COMPLETE THE FOLLOWING ->
a - In the forum thread on jackfruit biryani, what is green jackfruit called in Bengali?
b - Rename "menu" to "dropdown" in the records, starting with their first line and going on through the line with "coord(57,33)". Give only those lines, with everything else unchanged.

PAGE EXCERPT ->
Jump to content
  • Welcome to the eG Forums, a service of the eGullet Society for Culinary Arts & Letters. The Society is a 501(c)3 not-for-profit organization dedicated to the advancement of the culinary arts. These advertising-free forums are provided free of charge through donations from Society members. Anyone may read the forums, but to post you must create a free account.

Amma's jackfruit biryani


Recommended Posts

suvir,

i'm very intrigued by the jackfruit biryani on the menu at amma (which has received positive reviews from people on the new york forum). does the fact that you refer to the fruit by the bengali name (kathal) mean that this is your take on a traditional bengali preparation? (or is kathal not just the bengali name for jackfruit?); in any event, can you tell us a little more about the origins of the dish? bengalis, of course, cook a lot with kathal (both the raw and ripe versions) but i am not familiar with this particular preparation.

regards,

mongo

Link to post
Share on other sites

this thread is getting to be quite the monologue.

okay, so i found a couple of links to kathal-rice dishes, one even called a kathal biryani. one site lists their dish as being from kerala, the other does not give a provenance:

http://www.bawarchi.com/cookbook/kerala4.html

http://www.rumela.com/recipe/indian_biryani_kathal.htm

it also appears that kathal is being grown in some places in the u.s:

http://www.fairchildgarden.org/research/jackfruit.html

this other site, which gives more info on the fruit suggests that attempts to grow the trees in the u.s have not been very successful:

http://www.crfg.org/pubs/ff/jackfruit.html

suvir, where are you sourcing yours from?

edited to add yet another link: everything you wanted to know about jackfruit but were too afraid to ask

Edited by mongo_jones (log)
Link to post
Share on other sites

Hey y'all I just read Rashmi Uday Singhs review of a 15 day old restaurant that has opened in Andheri _ Tantra. It specialises in Frontier Food. I noticed that they have a jack fruit biryani on their menu though they did not get a very good review for it.

Just thought youd all like to know....

Link to post
Share on other sites
Hey y'all I just read Rashmi Uday Singhs review of a 15 day old restaurant that has opened in Andheri _ Tantra. It specialises in Frontier Food. I noticed that they have a jack fruit biryani on their menu though they did not get a very good review for it.

Just thought youd all like to know....

Details ?? East or West ?

anil

Link to post
Share on other sites
i'm very intrigued by the jackfruit biryani on the menu at amma ...

Interesting.

Does this use the green jackfruit (called "enchor" in Bengali) or the ripe jackfruit (called "kanthal")?

I had never heard of this before, but wouldn't actually surprise me if using the green jackfruit.

There are many dishes in Bengal which use "enchor". When growing up, I never used to like "enchor", which my mom would try to pass off as "vegetarian meat"! Surprisingly now that no one tries to force it one me, I actually like it.

Link to post
Share on other sites

bong, you are a better bong than me. i still can't eat kathal. this is largely because of how much the damned ripe fruit stinks. i can't get it out of my mind. we lived in north bengal for some time and there were jackfruit trees everywhere. i think i've been permanently scarred by childhood bicycle rides along semi-rural roads seeing this hideous fruit hanging from this hideous tree with its horrible stink permeating the countryside for miles around.

Item position entries:
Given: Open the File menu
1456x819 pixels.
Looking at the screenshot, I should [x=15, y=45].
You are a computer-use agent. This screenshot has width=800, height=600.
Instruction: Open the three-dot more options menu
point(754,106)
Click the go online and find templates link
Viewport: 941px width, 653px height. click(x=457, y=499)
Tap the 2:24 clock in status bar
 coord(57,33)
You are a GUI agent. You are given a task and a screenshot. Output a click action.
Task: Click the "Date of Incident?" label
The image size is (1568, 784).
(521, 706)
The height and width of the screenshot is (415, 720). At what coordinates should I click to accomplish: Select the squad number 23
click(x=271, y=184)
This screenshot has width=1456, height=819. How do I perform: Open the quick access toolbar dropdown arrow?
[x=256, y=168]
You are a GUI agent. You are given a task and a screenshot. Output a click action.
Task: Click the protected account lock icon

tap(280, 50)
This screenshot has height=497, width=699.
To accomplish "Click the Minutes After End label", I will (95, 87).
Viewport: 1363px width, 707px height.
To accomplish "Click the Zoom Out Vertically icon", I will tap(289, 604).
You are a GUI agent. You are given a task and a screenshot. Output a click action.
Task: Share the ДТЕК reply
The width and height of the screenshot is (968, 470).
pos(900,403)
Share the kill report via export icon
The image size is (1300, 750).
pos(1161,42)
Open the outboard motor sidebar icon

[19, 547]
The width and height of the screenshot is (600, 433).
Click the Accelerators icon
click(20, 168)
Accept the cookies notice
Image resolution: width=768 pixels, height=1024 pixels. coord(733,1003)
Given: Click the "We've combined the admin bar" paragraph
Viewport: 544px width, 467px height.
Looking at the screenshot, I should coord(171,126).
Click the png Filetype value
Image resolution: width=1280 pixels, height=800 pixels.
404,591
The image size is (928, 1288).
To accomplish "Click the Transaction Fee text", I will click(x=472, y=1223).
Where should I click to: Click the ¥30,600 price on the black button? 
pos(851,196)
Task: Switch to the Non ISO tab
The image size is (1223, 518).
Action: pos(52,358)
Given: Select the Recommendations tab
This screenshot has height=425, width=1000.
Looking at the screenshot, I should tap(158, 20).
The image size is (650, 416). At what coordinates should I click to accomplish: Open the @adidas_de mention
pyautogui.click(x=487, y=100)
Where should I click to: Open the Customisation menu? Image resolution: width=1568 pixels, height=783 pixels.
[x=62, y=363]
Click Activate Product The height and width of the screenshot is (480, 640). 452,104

RESPONSES BY TASK ->
a - Enchor.

b -
Given: Open the File dropdown
1456x819 pixels.
Looking at the screenshot, I should [x=15, y=45].
You are a computer-use agent. This screenshot has width=800, height=600.
Instruction: Open the three-dot more options dropdown
point(754,106)
Click the go online and find templates link
Viewport: 941px width, 653px height. click(x=457, y=499)
Tap the 2:24 clock in status bar
 coord(57,33)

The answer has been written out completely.